Pick up the article below on lessons from the CrowdStrike and Microsoft outage and keep writing it, starting after its last sentence.
::: PASSAGE SHOWN :::
Lessons learned from the CrowdStrike and Microsoft outage

By now, most in IT have heard of the global impact from the CrowdStrike software bug. Essentially, a ‘content update’, not a change in software code caused Microsoft Windows based systems to crash. The impact was incredibly swift and widespread causing ground stops at three of the major US airlines to delays in healthcare appointments.

What is the difference between a content update versus software code update? In the end, nothing. It’s a nuance that is a red herring in the big picture. The bottom line is that a change to the service caused a widespread outage to the CrowdStrike service which, in turn, caused Windows based systems to crash with the blue screen of death (BSOD). Microsoft estimates that the update impacted 8.5 million Windows devices or less than 1% of all Windows systems. Even so, the impact to 1% of all Windows systems has a dramatic business and economic impact.

It is now several days later, and customers are still recovering from the fallout from the outage further extending the impact.

Crisis management communications need a plan

Mistakes happen. The key is how prepared you to deal with the crisis.

Technology is imperfect. Technology is created by humans and humans are imperfect. Even so, there are many ways to hedge against this imperfection which I will address in a minute.

Several components go into a good crisis management plan:

A plan. It is incredible how many organizations do not have a crisis management plan. The plan needs to address the scenarios, players, risks and actions. Plans need to be a cross-organization collaboration, communicated and exercised regularly. This is as true for technology vendors as it is for IT organizations. Remember that a crisis management plan is a living document that is constantly revised and updated.
Communications. Identify who is going to communicate and what they are going to communicate. Keep customers and stakeholders informed on what has been identified, next steps and expectations. Those may change as more information becomes available. Transparency is key here. So is empathy. It is easy to solely focus on your own situation and forget what customers and stakeholders are going through. It is also easy to focus on the mechanics of the crisis without considering what others are having to deal with. Hence the importance of empathy.
Assessment. Clearly articulate the assessment process to validate the issue and how to recover from it. Including common scenarios sets the stage for thinking.
Recovery. Identify the plan of recovery based on the assessment. What actions need to happen for all parties involved? What is the impact and actions required for stakeholders and customers?
Postmortem. After the incident, conduct a full postmortem on the incident. What happened, why did it happen, who did it impact, how should it be addressed in the future. Consider the actions that caused the crisis along with the process taken through the crisis. What can you learn to improve the process for the next time? Change the crisis management plan accordingly.
::: GIVEN DATA :::
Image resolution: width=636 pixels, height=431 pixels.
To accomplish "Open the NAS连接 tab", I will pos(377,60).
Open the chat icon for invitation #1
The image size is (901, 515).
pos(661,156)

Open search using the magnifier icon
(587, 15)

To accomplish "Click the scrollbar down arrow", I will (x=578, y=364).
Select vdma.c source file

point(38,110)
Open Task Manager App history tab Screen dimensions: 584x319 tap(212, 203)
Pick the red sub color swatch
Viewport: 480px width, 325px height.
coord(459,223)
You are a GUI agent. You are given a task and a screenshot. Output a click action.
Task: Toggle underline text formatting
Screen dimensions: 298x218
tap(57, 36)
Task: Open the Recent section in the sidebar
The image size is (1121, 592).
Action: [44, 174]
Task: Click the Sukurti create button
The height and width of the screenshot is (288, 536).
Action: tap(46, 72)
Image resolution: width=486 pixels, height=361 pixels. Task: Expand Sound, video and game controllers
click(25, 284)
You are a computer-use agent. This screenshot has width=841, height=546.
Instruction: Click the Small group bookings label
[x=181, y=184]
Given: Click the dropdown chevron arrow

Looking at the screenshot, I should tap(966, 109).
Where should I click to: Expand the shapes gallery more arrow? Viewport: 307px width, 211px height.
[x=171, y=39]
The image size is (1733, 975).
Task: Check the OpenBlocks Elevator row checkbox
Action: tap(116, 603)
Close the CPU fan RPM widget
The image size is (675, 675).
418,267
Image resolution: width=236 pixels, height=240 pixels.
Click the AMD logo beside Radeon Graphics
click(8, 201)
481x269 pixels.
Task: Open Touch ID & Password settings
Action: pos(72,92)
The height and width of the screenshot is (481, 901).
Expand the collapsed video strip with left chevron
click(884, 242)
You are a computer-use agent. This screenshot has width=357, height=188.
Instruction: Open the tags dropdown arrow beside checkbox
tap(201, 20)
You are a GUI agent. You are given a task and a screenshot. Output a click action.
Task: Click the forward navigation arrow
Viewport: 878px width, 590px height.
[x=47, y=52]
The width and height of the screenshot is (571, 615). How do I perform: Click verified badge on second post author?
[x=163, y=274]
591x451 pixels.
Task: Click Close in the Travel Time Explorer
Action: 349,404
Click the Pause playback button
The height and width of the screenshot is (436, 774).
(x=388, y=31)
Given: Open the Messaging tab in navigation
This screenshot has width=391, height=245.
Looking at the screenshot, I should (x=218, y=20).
:::
ANSWER TO THE TASK =>
Close Out Communications. Even after the crisis has been averted and recovery is complete, there is still work to be done. One of those actions is to rebuild trust and confidence with customers and stakeholders that was lost in the process. There are likely financial, legal and/or reputational consequences to address too.

In the case of the CrowdStrike communications, there were several issues. The CEO did come out quickly to talk about the issue. However, the way he did not just missed a few steps but also seemed a little arrogant and tone deaf to the situation.

In an interview with CNBC’s Jim Cramer, CrowdStrike CEO George Kurtz responded to questions about the outage with statements like they have “done it a long time” and that they perform “testing through the lifecycle of updates” and finally that “not all customers are impacted”. These kinds of statements are likely squarely targeted toward quelling investors. However, they aggravate customers questioning these statements with responses like ‘if true, then how did this happen’. In the end, it just makes a bad situation worse.

Understanding your audience is key. However, if you frustrate customers, that will ultimately impact investors and other stakeholders.

Questions and advice to CIOs

In the immediate aftermath of the outage, I started to field questions common when a crisis erupts. Those questions included asking if they (customers) should consider a different vendor and if they should question cloud. I was also getting questions about whether vendors can be too big?

These are common questions to ask, but the last one is one that needs a bit more discussion in a separate post.

My initial response was: Take a deep breath and avoid the knee-jerk reaction.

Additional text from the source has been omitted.